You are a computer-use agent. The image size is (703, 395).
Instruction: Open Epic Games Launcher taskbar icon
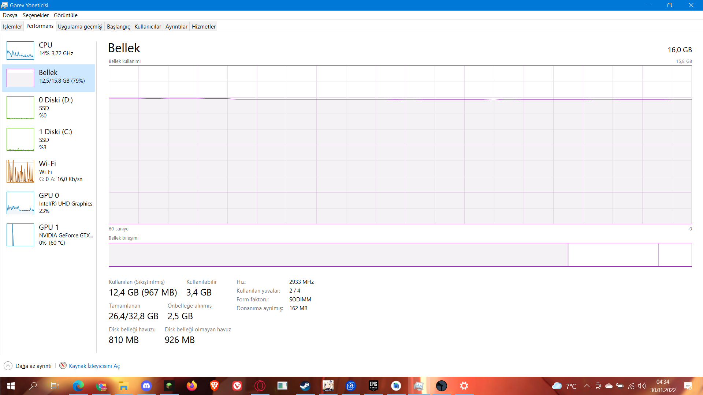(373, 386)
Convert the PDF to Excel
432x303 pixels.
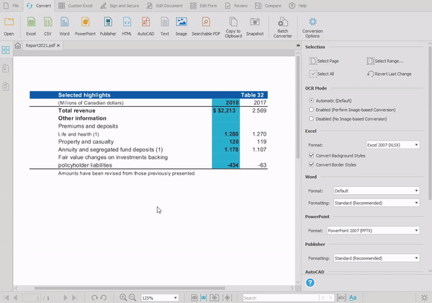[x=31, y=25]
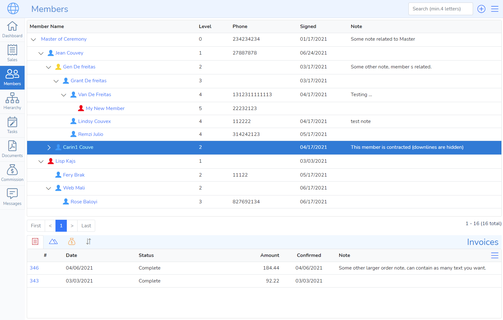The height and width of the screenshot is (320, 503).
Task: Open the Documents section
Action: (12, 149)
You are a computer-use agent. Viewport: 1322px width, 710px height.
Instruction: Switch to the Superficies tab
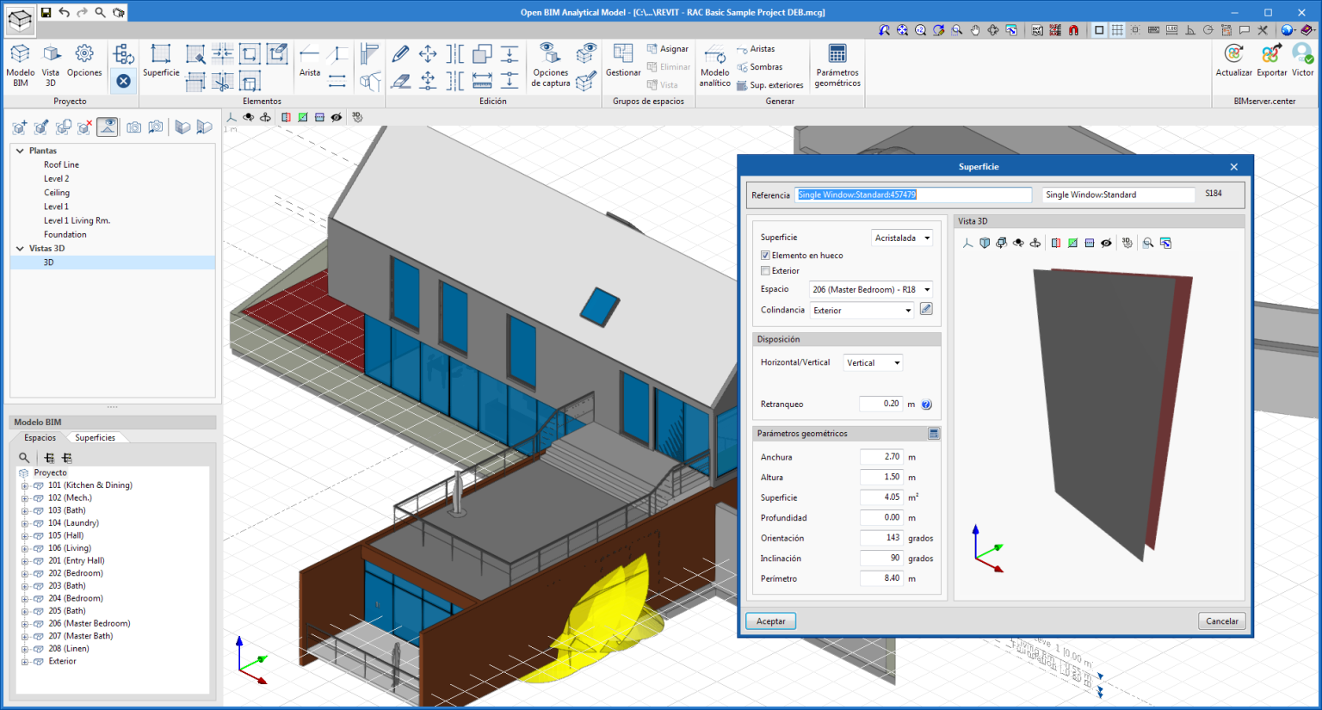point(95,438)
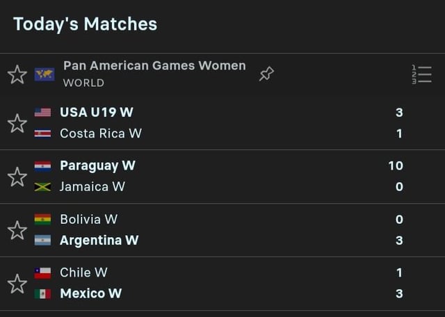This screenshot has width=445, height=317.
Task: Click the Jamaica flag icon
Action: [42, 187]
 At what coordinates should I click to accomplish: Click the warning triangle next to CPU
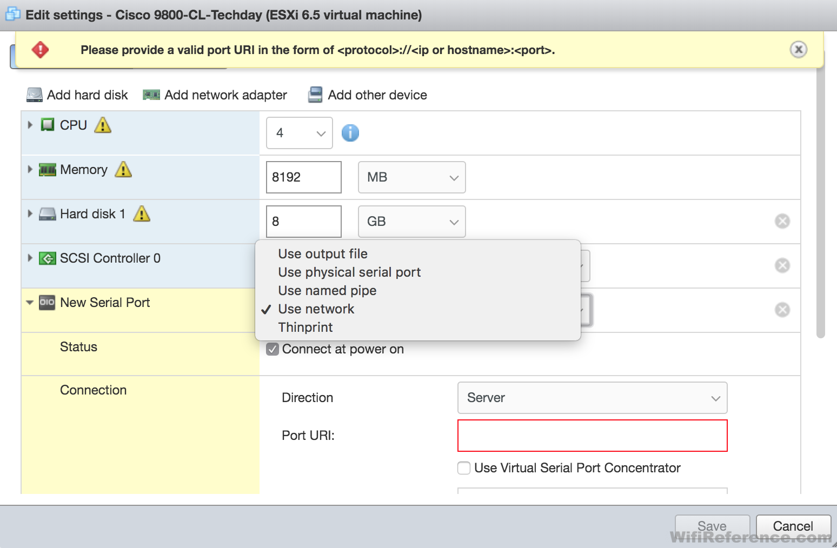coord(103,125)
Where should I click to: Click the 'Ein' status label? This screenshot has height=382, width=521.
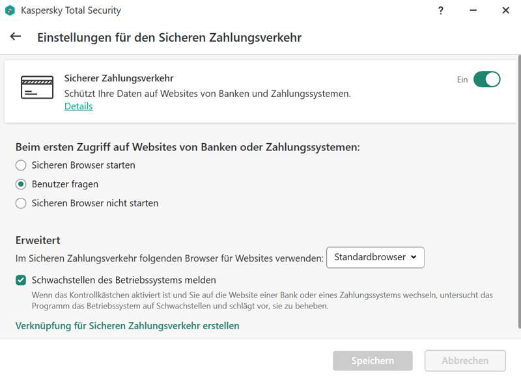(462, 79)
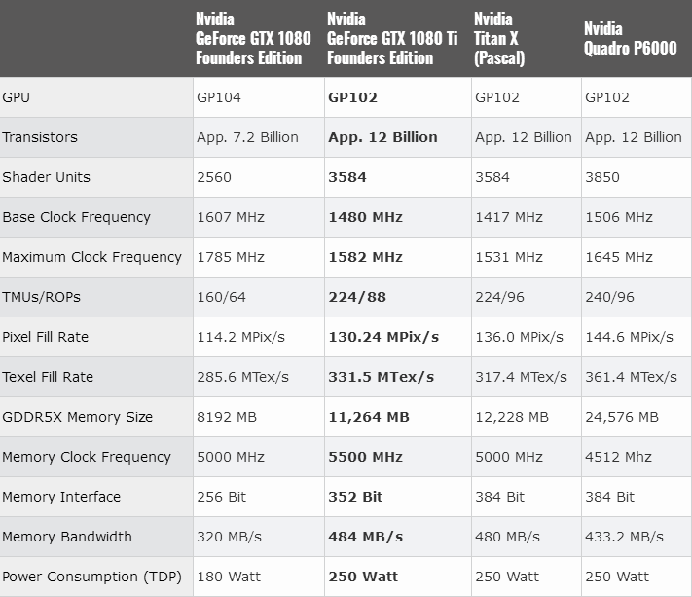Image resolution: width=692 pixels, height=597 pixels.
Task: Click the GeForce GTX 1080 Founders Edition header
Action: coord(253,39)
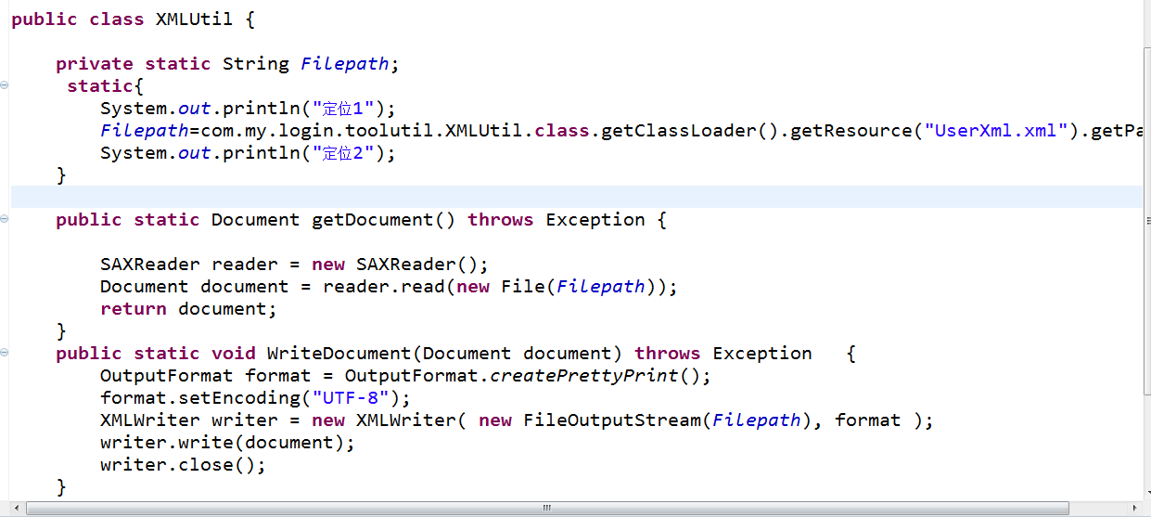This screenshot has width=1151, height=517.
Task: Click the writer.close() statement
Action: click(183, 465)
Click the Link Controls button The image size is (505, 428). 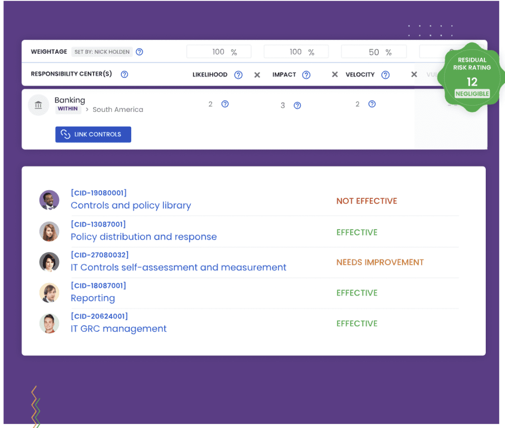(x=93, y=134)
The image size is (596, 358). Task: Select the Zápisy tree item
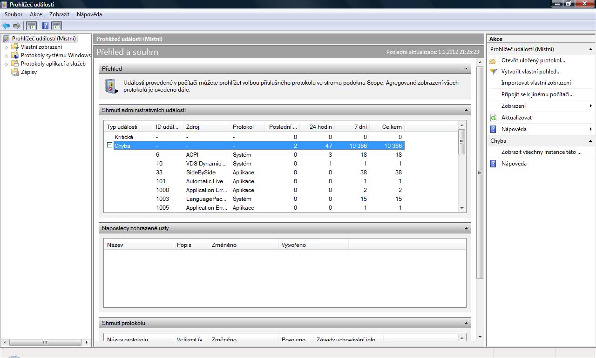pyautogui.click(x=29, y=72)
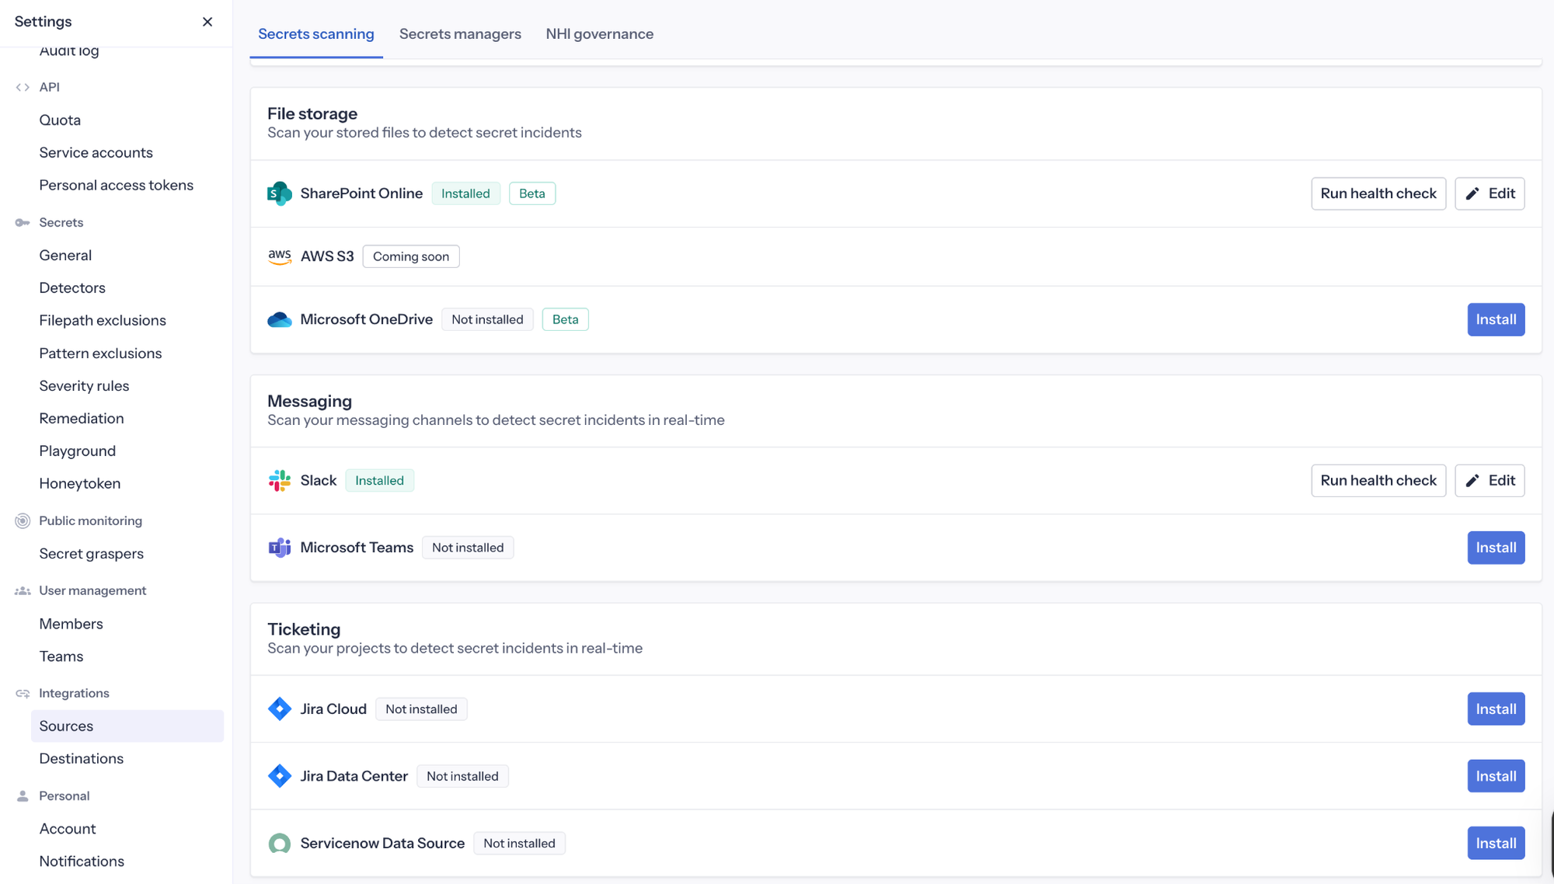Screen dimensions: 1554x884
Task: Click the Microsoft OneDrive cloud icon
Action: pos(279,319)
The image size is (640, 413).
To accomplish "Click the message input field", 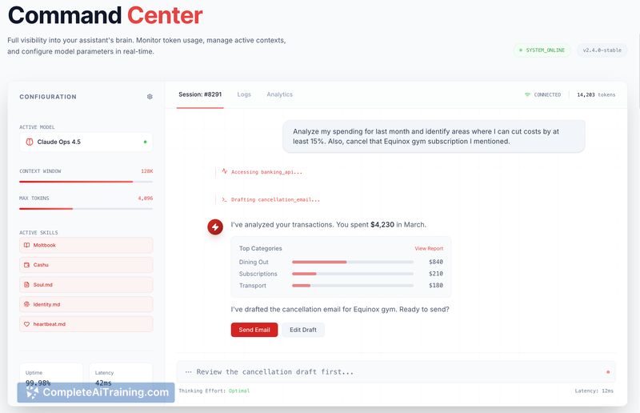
──────────────────────────────
:: Problem statement ::
Rewrite everything from the line containing "The image size is (640, 413)." down to the end of the records with "message input field" swapped for "chat input box", leaving all else unchanged. Leave the pictures out.

:: Output of the exercise ::
The image size is (640, 413).
To accomplish "Click the chat input box", 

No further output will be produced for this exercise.